Catesby had been acting as guard to the train. He spoke of it under his breath.
"I dream of it occasionally even now," he said. "The engine left the line and dragged the train over the embankment into the river. If you ask me how I managed to escape, I can't tell you. I never come into Lydmouth with the night express now without my head out of the window of the van right away from the viaduct till she pulls up at the station. And what's more, I never shall. It isn't fear, mind you, because I've as much pluck as any man. It's just nerves."
"We get 'em in our profession, too," Merrick smiled. "Did you happen to be looking out of the window on the night of the murder?"

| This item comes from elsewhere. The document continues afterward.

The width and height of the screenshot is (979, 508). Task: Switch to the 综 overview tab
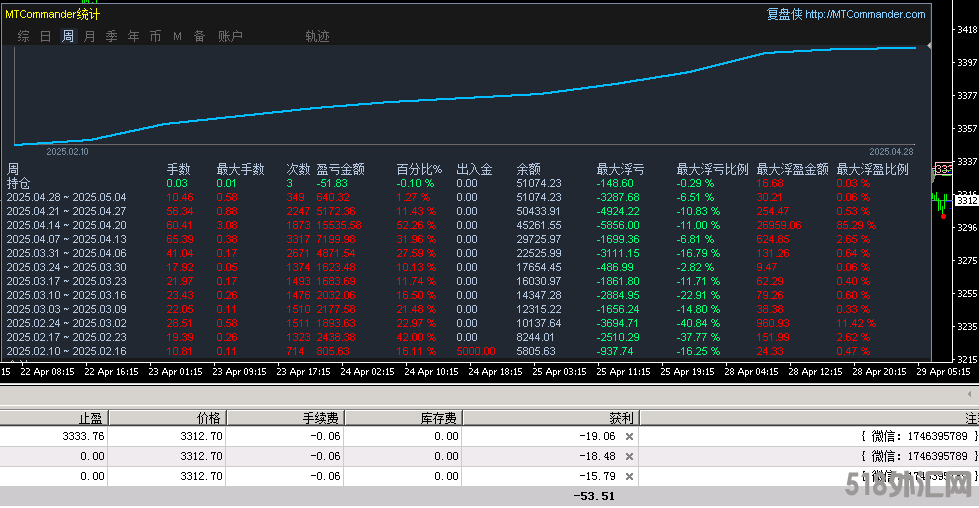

"Yes, and every other night, too. Haven't I just told you so? Directly we strike the viaduct I come to my feet by instinct."
"Always look out the same side, I suppose?"
"Yes, on the left. That's the platform side, you understand."
"Then if anybody had left the train there----"
"Anybody left the train! Why we were traveling at fifty miles an hour when we reached the viaduct. Oh, yes, if anybody had left the train I should have been bound to see them, of course."
"But you can't see out of both windows at once."
"Nobody could leave the train by the other side. The stone parapet of the viaduct almost touches the footboard, and there's a drop of ninety feet below that. Of course I see what you are driving at, Mr. Merrick. Now look here. I locked Mr. Skidmore in the carriage myself, and I can prove that nobody got in before we left London. That would have been too dangerous a game so long as the train was passing any number of brilliantly lighted stations, and by the time we got into the open we were going at sixty miles an hour. That speed never slackened till we were just outside Lydmouth, and I was watching at the moment that our pace dropped. I had my head out of the window of my van till we pulled up by the platform. I am prepared to swear to all this if you like. Lord knows how the thing was done, and I don't suppose anybody else ever will."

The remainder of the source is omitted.